Localized is focused on connecting companies that are looking to hire in emerging markets – places like the Middle East, North Africa or India – to talent. They do that by partnering with universities in those markets, whose schools may not have career services infrastructure, alumni services infrastructure, or access to companies that are entering those markets. By connecting the companies directly to the schools, not only can they access the talent but the students gain access both to potential employers and industry insiders who can guide them.

From the Dorm Room

Ronit studied theater in Montreal before attending Vassar, which happened to be one of only four universities offering generous financial aid to Canadians at the time.

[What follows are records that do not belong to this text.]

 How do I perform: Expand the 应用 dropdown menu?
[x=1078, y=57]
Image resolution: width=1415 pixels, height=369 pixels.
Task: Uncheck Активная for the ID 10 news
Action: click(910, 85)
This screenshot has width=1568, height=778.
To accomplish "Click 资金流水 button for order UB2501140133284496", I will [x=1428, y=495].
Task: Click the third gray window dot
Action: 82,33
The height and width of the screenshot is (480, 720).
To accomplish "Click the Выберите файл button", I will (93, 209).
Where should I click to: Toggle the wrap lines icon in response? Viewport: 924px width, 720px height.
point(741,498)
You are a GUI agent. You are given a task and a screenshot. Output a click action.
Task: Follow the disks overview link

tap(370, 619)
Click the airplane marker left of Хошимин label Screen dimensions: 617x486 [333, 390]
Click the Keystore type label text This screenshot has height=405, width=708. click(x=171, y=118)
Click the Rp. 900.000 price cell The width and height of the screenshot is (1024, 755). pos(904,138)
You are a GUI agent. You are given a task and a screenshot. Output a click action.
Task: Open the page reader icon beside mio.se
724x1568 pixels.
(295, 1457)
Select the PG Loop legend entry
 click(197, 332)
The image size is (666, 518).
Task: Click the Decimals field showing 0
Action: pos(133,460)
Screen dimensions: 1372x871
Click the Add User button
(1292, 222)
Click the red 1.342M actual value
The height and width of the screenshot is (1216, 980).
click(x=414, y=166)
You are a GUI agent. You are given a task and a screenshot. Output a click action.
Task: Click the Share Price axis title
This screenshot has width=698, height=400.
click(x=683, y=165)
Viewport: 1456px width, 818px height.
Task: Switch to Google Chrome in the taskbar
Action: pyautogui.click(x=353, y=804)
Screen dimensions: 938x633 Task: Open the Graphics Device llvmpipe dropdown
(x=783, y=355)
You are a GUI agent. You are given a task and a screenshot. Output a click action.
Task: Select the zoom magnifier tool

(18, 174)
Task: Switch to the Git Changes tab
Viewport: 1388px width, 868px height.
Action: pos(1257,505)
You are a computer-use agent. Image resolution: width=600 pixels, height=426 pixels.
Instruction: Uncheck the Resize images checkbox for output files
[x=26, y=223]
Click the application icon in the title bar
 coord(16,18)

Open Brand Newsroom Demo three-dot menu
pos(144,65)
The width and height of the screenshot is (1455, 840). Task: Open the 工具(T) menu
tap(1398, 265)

And, like a lot of our past guests, Ronit did not have her current career planned out when she got to college. When she first got to Vassar, she thought she was going to pursue a career in Theater Directing, but she got hooked by Political Science and ended up majoring in it.

She started thinking about how she could fuse her interests in a way that was creative and fulfilling, and she landed on the idea of combining human rights work with documentary filmmaking. This was pre-online video, and there weren’t a lot of people operating in this space.

Then, she learned about an organization called Witness, which was one of only a couple of entities putting video online. Witness was a human rights organization that was equipping people around the world to video cameras and working with them to train them to document abuses, and then work strategically to use the footage that was captured to try to effect a legislative or policy change.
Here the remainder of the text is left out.